The Tide (21-10, 6-6) are rolling as well, winning five straight including a series sweep of Tennessee last weekend in Tuscaloosa.


Yet, for the Tigers, a weekend win over top-ranked Georgia has the mood of the clubhouse higher than ever.


“I think we are playing some of our best ball right now,” Mainieri said. “This past weekend the guys took on the biggest challenge that you could possibly have, and we took the series.”


However, the Tigers dropped Saturday’s contest, a result of a pitching move that the Tiger skipper does not want to have to make happen again.


Louis Coleman, who was slated to get the game two start, appeared in relief for Anthony Ranaudo on Friday night.


The senior right-hander allowed one earned run, a solo homerun in the eighth, and two hits over 2.1 innings of work.


The appearance pushed Coleman’s start back to Sunday, where he worked eight innings to earn his seventh win of the season.


No longer, however, will he be used as the answer to all of the Tigers’ pitching woes.


“What I did this past weekend was really stretching it,” Mainieri said. “Maybe there is a weekend down the year when we are in crunch time, but I realized that I really pushed the envelope last weekend with him.”


So much so, Mainieri said, that an answer would be found this weekend in Tuscaloosa, no matter the situation.


“If we go to Alabama this weekend and Ranaudo pitches like he did at Georgia and we have a five run lead after six innings, who can I bring in to bridge the gap to Matty Ott,” Mainieri asked.


“It is not going to be Coleman, it is going to be somebody else.
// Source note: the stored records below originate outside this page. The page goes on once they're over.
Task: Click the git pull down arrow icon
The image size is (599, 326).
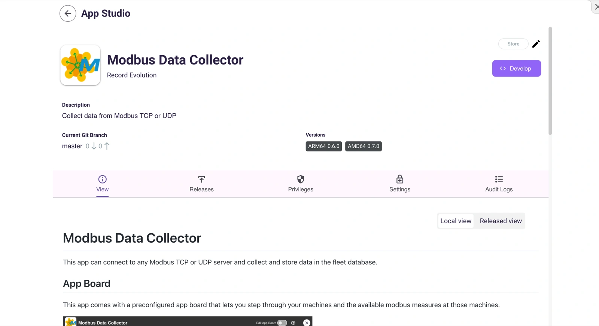Action: pos(94,146)
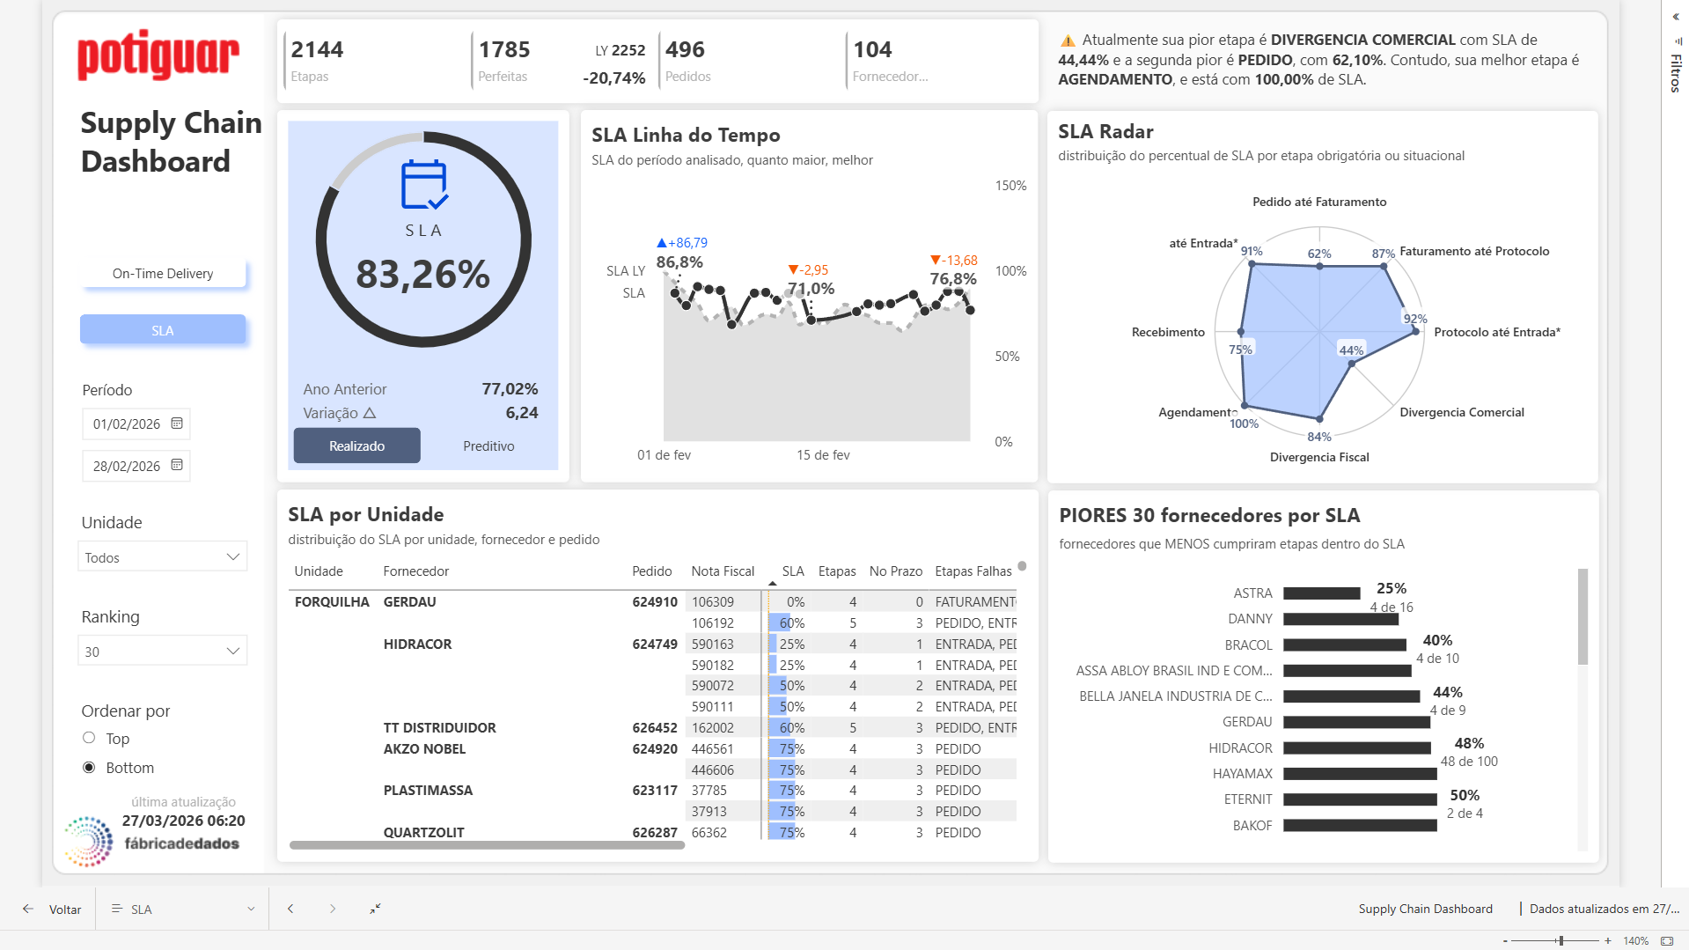Select the Top radio option

(x=89, y=738)
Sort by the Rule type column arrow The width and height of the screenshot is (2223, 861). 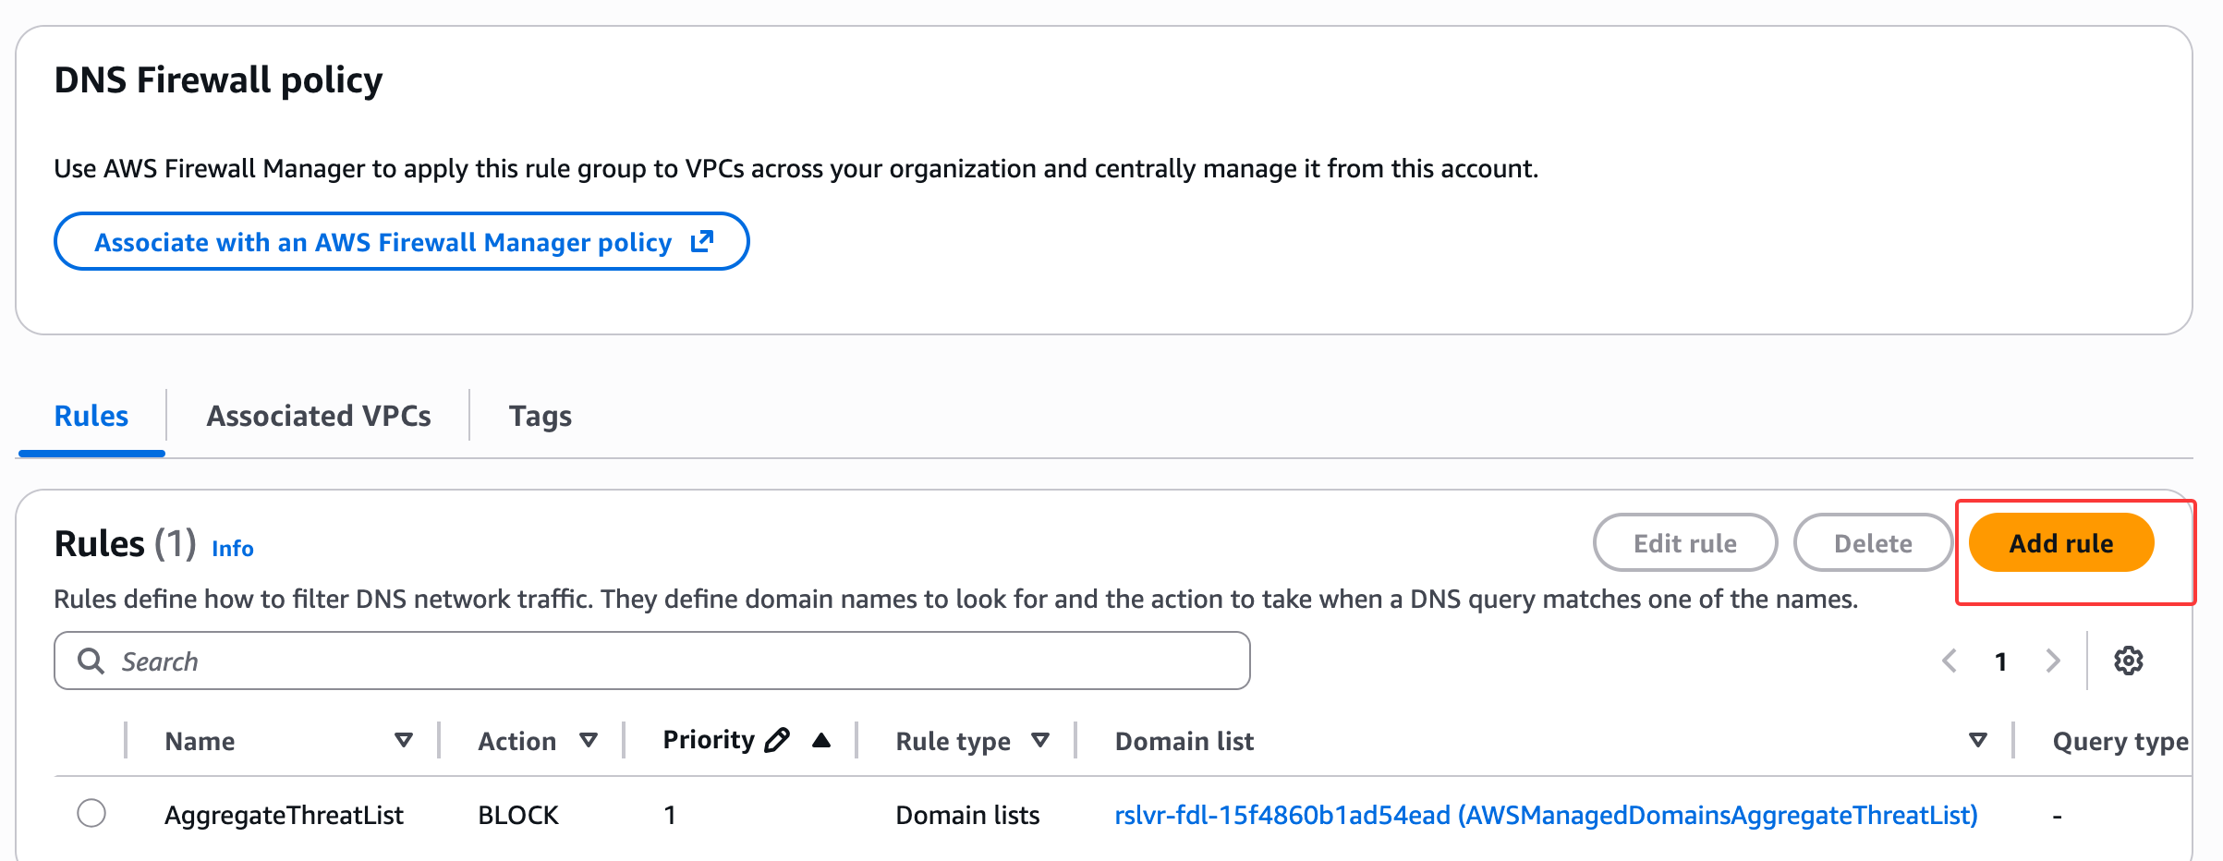[x=1040, y=740]
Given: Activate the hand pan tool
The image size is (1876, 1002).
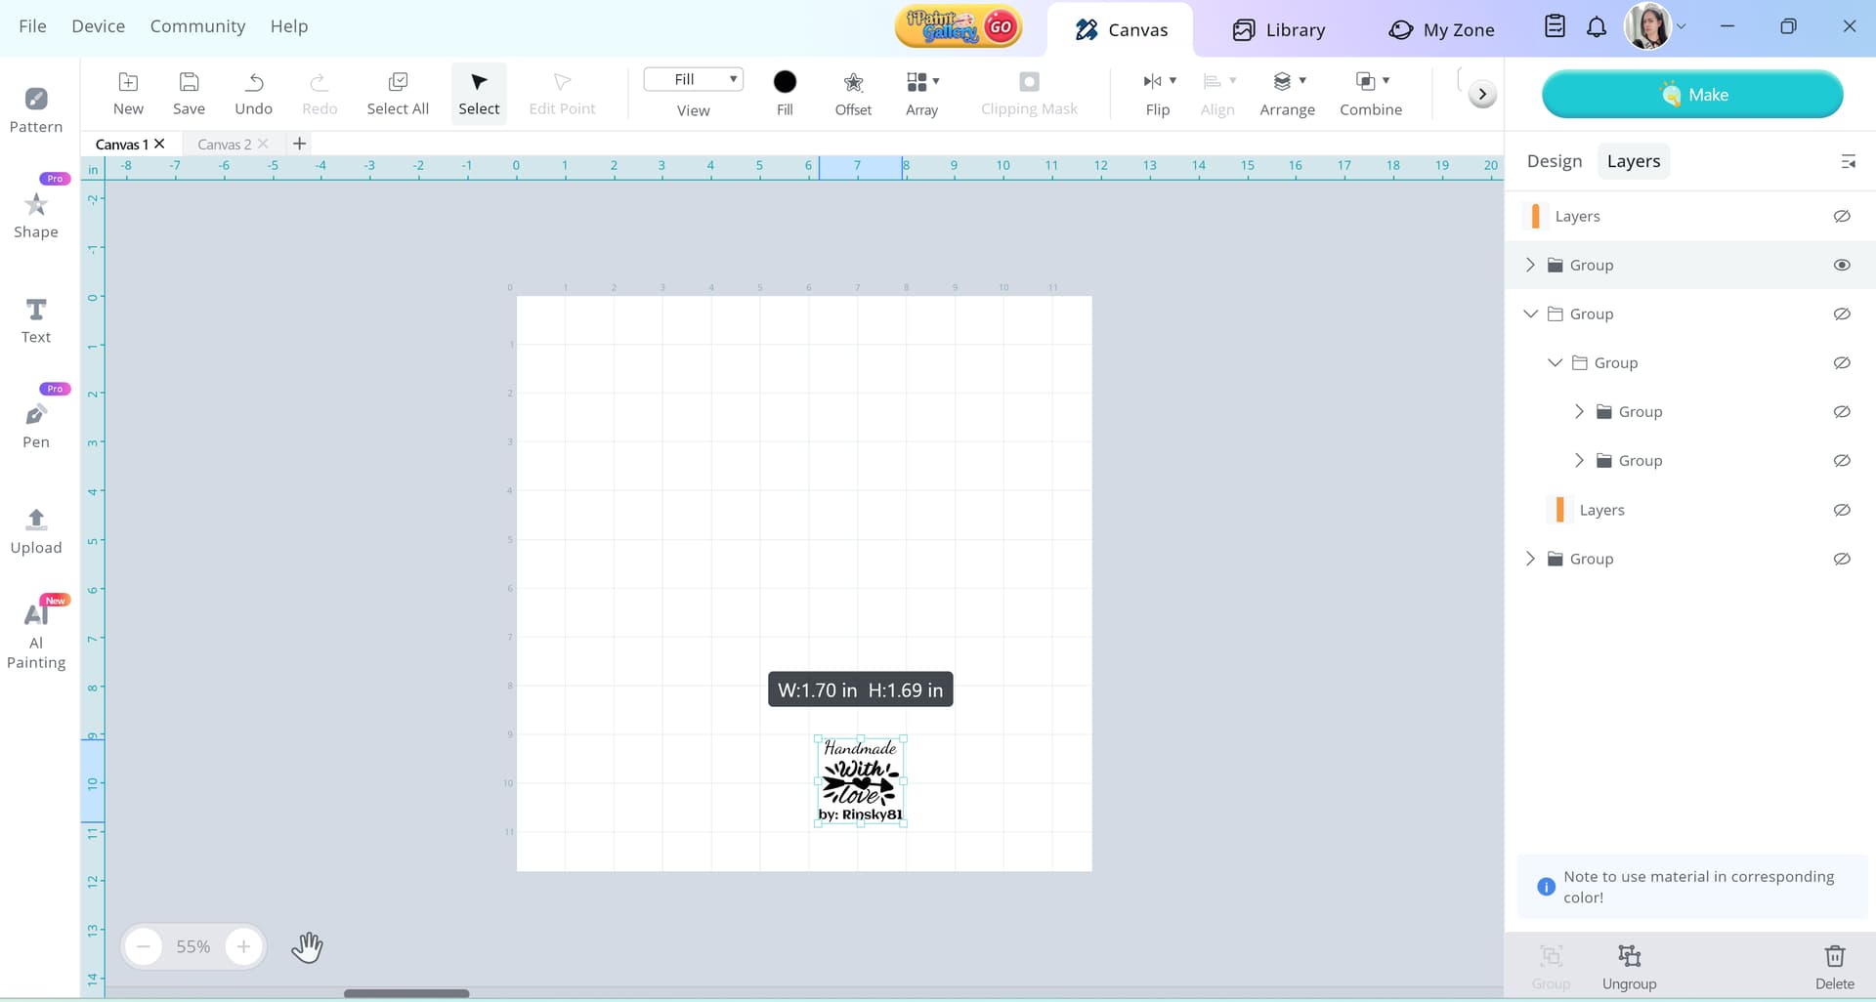Looking at the screenshot, I should click(307, 946).
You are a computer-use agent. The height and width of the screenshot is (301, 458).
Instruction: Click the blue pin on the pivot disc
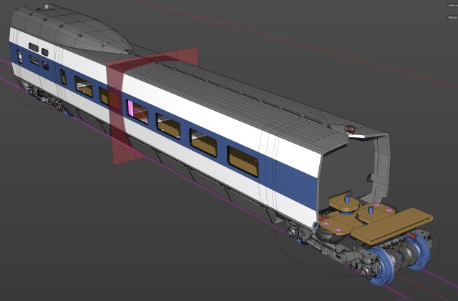click(347, 199)
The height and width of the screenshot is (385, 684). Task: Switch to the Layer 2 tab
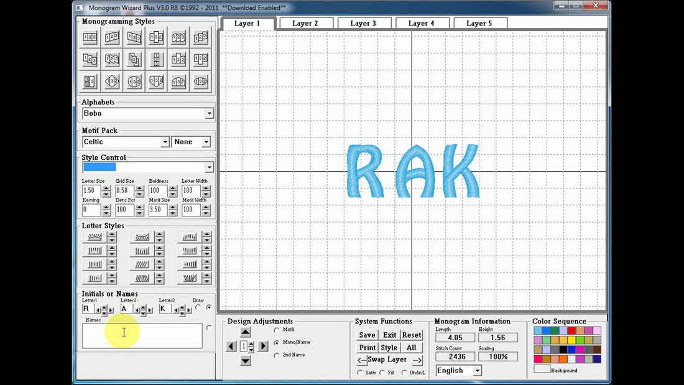pos(305,24)
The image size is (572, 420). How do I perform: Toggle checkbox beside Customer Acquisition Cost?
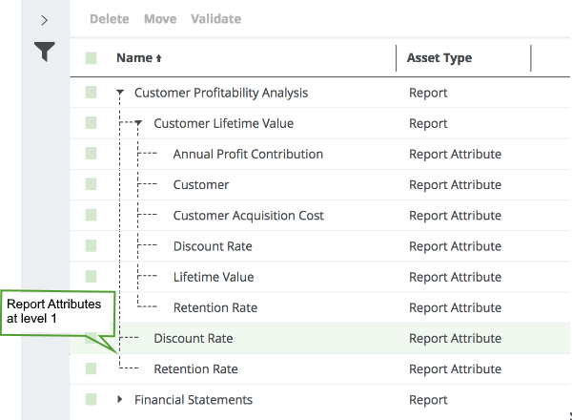(x=91, y=216)
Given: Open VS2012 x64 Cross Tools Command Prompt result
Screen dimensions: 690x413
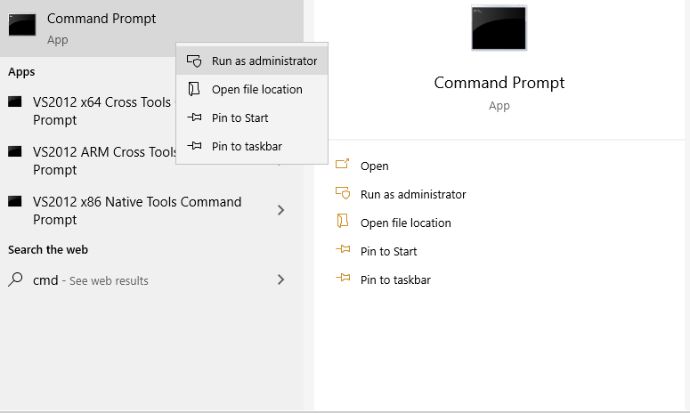Looking at the screenshot, I should [89, 110].
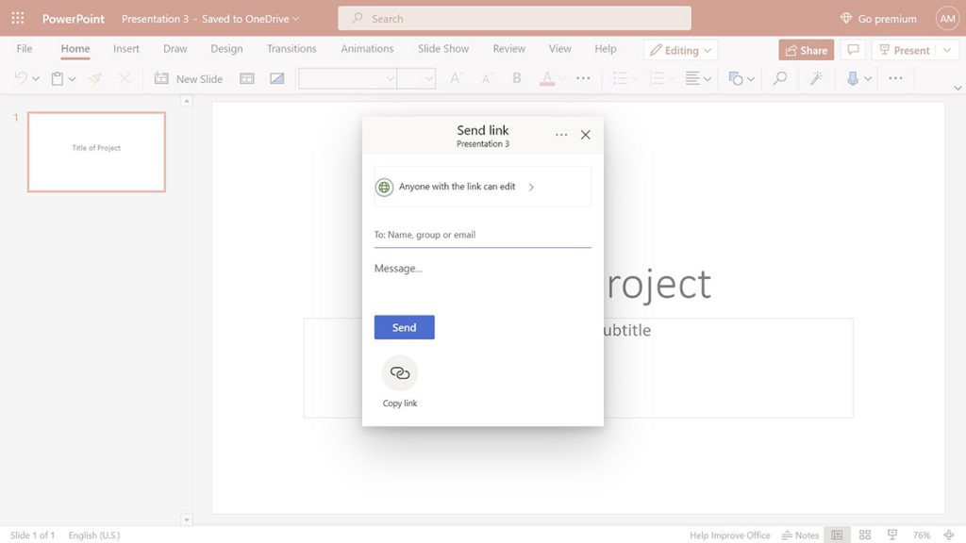Open the Review tab
Viewport: 966px width, 543px height.
[x=508, y=49]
Whether it is Nolan Cain, Chris Matulis, Paul Bertuccinni, I don’t know. We will just have to see.”


Yet, after sophomore Ben Alsup went four hitless innings in the start against Grambing State on Wednesday, Mainieri might have found himself a candidate.


“I really thought that Ben was the story of the night [Wednesday],” he said. “I think that he could do some things for us this weekend as well.”


Game one of the series begins at 6:30 p.m. CT Friday, with game two set for 6 p.m. CT Saturday and game three set for 2 p.m. CT Sunday.


Mainieri said that Ranaudo (3-2, 2.66 ERA) will start Friday’s game, sophomore right-hander Austin Ross (4-3, 3.66 ERA) will start on Saturday, and Coleman (7-1, 2.11 ERA) will start on Sunday.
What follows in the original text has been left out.